>> START Rows

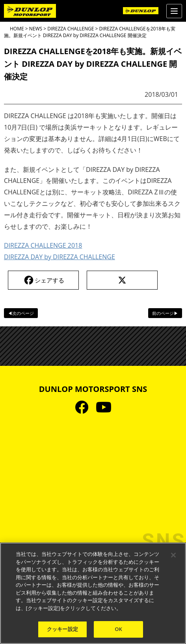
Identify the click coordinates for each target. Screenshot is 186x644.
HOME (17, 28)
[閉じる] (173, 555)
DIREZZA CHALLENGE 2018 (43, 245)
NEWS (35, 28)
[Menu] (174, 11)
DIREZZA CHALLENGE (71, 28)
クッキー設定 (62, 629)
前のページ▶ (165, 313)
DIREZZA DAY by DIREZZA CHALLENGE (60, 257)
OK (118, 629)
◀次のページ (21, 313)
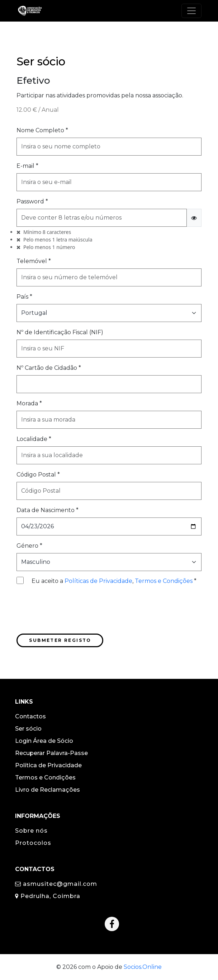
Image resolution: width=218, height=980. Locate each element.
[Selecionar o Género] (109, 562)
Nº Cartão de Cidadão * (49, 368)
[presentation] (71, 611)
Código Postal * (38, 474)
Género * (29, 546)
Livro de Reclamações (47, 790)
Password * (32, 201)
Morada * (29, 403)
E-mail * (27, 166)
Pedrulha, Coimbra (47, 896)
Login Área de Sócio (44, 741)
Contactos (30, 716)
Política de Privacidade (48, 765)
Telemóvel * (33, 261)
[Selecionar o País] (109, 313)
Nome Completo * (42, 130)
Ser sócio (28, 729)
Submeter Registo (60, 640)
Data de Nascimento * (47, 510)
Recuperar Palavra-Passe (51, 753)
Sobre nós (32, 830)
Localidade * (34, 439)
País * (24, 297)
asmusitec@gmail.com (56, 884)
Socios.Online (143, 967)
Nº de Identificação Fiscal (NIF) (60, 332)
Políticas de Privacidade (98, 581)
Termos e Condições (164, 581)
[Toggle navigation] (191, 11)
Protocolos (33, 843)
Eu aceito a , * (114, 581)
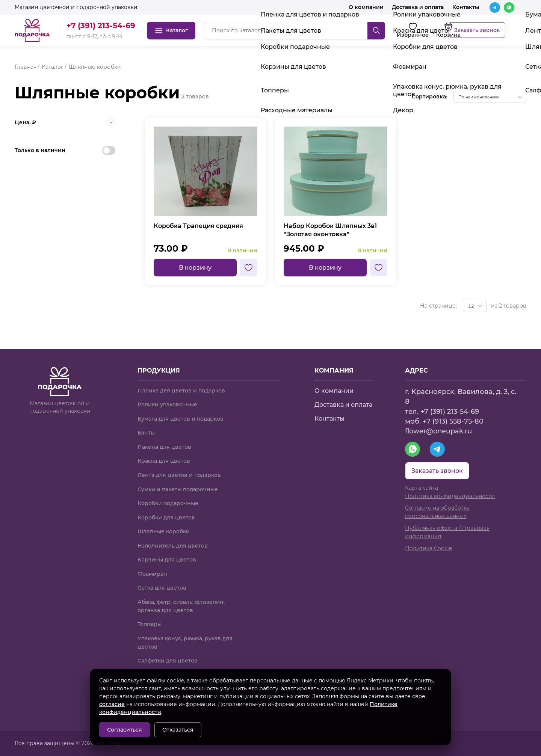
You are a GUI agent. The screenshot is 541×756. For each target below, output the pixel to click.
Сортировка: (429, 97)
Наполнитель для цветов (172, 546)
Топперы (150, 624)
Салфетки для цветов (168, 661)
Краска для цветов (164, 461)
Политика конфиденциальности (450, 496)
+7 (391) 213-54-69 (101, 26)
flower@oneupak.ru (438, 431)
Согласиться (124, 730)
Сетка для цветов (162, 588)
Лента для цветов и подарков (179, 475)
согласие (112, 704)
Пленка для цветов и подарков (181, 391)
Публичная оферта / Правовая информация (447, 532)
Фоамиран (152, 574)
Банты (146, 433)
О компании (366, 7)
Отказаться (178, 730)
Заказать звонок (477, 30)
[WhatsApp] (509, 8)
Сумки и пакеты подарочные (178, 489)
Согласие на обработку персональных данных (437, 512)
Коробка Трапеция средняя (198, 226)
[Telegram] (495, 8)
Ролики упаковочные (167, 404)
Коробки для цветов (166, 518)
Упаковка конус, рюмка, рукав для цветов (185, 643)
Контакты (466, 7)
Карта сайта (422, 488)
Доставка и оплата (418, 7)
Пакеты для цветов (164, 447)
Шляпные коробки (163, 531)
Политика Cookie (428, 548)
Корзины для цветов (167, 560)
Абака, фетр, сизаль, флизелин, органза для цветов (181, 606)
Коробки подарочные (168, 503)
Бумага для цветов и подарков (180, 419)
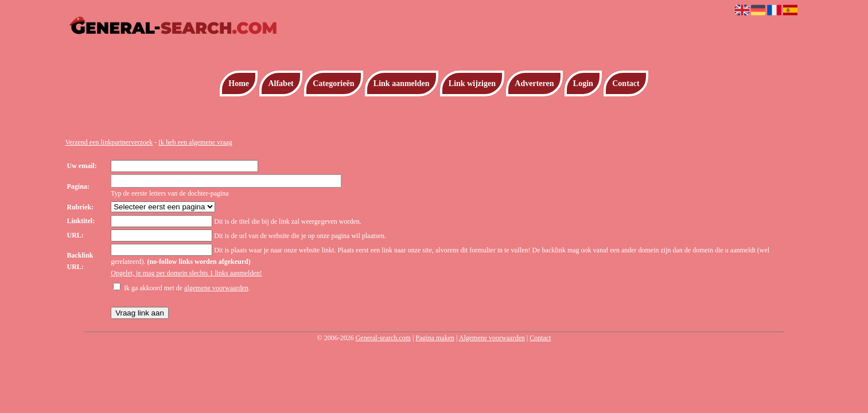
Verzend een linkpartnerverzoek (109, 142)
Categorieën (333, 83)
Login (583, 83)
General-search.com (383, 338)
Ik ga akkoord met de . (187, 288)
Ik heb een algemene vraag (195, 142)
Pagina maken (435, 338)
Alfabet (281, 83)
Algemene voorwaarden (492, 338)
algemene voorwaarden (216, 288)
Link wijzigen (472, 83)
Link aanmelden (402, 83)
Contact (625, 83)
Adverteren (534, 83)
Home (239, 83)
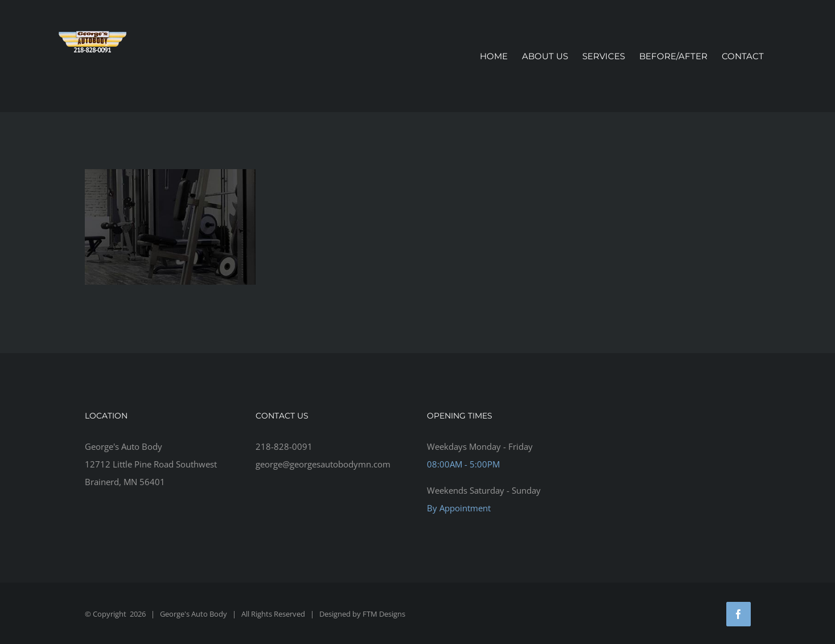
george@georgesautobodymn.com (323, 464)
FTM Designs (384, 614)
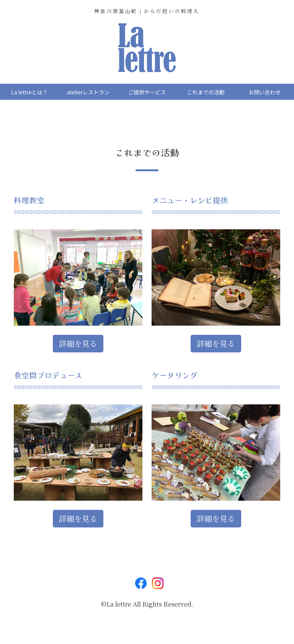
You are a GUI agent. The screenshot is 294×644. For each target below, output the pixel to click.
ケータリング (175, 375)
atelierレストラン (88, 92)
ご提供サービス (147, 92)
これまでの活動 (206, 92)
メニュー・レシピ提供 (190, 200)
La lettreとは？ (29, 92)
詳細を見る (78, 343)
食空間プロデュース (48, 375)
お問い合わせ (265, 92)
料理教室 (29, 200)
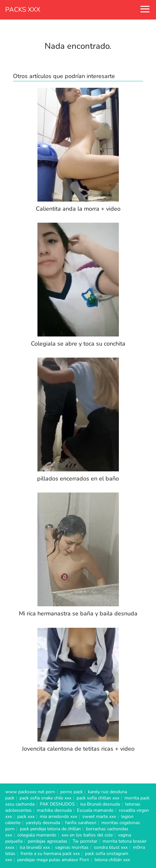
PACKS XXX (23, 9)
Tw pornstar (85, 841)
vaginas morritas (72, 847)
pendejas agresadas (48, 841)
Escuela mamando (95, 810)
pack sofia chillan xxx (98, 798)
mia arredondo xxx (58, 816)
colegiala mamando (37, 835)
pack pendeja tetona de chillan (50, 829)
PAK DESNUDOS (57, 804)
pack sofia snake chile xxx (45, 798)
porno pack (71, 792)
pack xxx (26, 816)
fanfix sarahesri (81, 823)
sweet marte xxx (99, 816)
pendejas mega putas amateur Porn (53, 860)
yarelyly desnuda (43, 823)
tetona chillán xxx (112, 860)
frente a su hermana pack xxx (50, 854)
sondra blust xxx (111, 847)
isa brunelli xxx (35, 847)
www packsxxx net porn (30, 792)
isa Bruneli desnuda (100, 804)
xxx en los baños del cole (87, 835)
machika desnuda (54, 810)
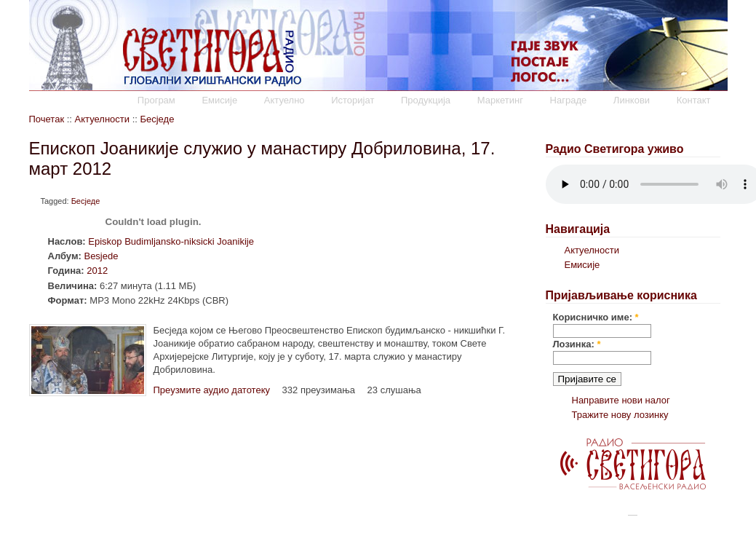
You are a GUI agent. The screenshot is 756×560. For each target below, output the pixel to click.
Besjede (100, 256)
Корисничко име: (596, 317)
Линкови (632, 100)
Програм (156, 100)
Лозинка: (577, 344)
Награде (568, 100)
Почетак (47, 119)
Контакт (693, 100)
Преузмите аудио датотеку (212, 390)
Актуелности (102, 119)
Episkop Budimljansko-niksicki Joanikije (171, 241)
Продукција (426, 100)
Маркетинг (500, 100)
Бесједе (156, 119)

>> END Rows

What needs to be done
Copy the records verbatim from the line with "Protocolos (33, 843)" to the line with "Салфетки для цветов (168, 661)", both included, and leave out the pictures.

Answer for this exercise
Protocolos (33, 843)
Eu aceito a , * (114, 581)
You are a GUI agent. The screenshot is 541×756. For each target below, output the pixel to click.
Сортировка: (429, 97)
Наполнитель для цветов (172, 546)
Топперы (150, 624)
Салфетки для цветов (168, 661)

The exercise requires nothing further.